Stožerni general (literally "Staff General", usually translated as "General of the army") is the highest rank in the Croatian Army and the Croatian Air Force branches of the Armed Forces of Croatia. It corresponds to Admiral flote ("Admiral of the fleet") rank used in the Croatian Navy.

Stožerni general corresponds to other five-star ranks in other militaries, and is designated as code OF-10 according to NATO rank classification.

==People awarded the rank==
A total of six men have attained this rank since the foundation of the Croatian Armed Forces in 1991, none of whom have been in active duty since 2005.

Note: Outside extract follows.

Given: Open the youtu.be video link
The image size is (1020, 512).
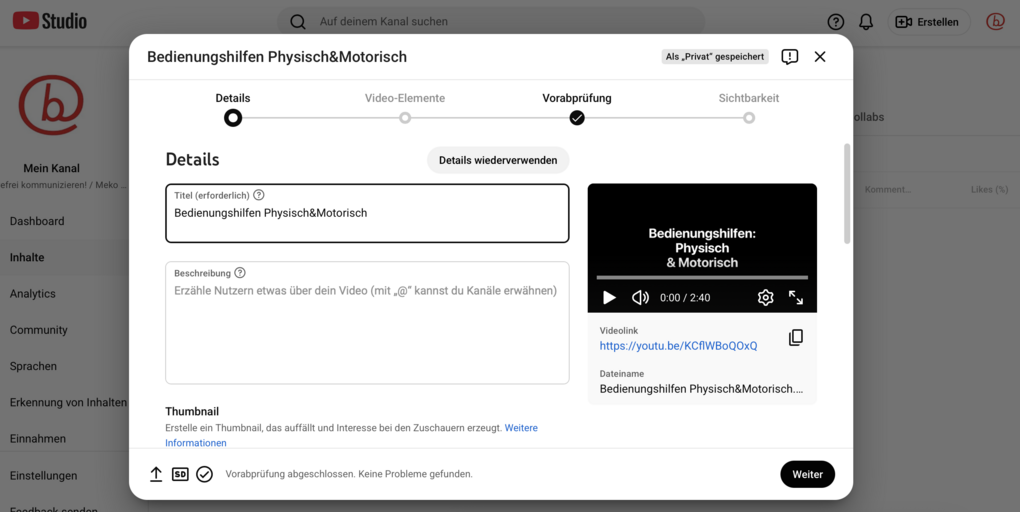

| Name | Retired | Lifespan |
|---|---|---|
| Martin Špegelj | 1992 | 1927–2014 |
| Janko Bobetko | 1995 | 1919–2003 |
| Zvonimir Červenko | 1996 | 1926–2001 |
| Petar Stipetić | 2003 | 1937–2018 |
| Anton Tus | 2005 | 1931–2023 |
| Gojko Šušak^{†} | – | 1945–1998 |

- ^{†} Gojko Šušak died in office while serving as Croatian Defence Minister and was awarded the rank posthumously in 1998.